> GOAL OF THE EXERCISE
Somewhere below is a line with "Open the more options menu in variables panel" and, later, a line with "Click the 60"; repeat those two lines and all the lines between them, exactly as they are.
PROVIDED DATA Block Start
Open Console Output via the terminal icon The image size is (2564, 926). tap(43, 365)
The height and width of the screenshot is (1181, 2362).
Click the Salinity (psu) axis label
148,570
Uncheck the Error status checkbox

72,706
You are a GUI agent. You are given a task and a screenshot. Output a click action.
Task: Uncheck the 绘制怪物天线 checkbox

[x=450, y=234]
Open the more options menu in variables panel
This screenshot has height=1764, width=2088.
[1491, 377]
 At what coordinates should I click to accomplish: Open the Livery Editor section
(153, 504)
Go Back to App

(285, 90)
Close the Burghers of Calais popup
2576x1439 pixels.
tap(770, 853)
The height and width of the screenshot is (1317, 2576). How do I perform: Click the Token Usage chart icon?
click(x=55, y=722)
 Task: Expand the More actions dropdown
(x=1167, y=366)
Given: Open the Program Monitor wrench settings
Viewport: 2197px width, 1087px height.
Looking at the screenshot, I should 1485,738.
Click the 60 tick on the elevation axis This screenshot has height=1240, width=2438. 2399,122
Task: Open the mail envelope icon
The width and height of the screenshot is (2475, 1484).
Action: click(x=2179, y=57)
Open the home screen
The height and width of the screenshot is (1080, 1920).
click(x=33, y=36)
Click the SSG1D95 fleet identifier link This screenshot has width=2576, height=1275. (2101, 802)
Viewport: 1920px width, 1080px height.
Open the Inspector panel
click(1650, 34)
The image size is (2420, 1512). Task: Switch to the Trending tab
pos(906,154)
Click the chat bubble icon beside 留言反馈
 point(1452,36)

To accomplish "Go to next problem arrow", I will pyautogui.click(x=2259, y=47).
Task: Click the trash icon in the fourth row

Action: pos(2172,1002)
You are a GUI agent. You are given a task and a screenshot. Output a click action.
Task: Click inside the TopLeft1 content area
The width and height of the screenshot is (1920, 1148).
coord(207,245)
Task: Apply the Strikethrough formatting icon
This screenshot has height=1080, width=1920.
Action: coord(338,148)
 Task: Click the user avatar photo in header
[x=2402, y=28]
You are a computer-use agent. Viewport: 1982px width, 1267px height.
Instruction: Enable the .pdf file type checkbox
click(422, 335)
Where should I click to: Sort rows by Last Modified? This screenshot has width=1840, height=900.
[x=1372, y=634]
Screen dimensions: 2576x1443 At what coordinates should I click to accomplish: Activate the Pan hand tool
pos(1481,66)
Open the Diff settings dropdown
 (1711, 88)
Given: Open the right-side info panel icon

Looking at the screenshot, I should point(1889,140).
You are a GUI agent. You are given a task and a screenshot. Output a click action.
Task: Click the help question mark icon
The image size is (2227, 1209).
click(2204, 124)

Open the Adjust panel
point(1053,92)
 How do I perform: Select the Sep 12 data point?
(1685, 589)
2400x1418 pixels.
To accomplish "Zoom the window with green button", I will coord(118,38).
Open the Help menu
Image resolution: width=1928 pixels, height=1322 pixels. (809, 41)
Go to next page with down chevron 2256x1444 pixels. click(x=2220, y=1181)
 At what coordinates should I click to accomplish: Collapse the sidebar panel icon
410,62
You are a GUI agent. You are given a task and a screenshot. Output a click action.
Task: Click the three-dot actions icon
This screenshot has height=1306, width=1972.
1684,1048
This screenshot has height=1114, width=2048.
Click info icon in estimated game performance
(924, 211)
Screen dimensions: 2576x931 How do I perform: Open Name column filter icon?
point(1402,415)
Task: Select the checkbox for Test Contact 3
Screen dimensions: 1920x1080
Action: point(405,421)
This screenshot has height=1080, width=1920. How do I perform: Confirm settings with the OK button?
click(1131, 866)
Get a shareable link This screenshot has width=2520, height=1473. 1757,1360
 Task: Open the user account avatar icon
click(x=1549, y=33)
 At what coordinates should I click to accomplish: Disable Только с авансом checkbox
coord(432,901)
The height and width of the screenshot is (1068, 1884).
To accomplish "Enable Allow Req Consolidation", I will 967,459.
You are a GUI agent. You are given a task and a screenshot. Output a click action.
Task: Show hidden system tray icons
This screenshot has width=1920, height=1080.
PROVIDED DATA Block End
> YOUR SOLUTION
Open the more options menu in variables panel
This screenshot has height=1764, width=2088.
[1491, 377]
 At what coordinates should I click to accomplish: Open the Livery Editor section
(153, 504)
Go Back to App

(285, 90)
Close the Burghers of Calais popup
2576x1439 pixels.
tap(770, 853)
The height and width of the screenshot is (1317, 2576). How do I perform: Click the Token Usage chart icon?
click(x=55, y=722)
 Task: Expand the More actions dropdown
(x=1167, y=366)
Given: Open the Program Monitor wrench settings
Viewport: 2197px width, 1087px height.
Looking at the screenshot, I should 1485,738.
Click the 60 tick on the elevation axis This screenshot has height=1240, width=2438. 2399,122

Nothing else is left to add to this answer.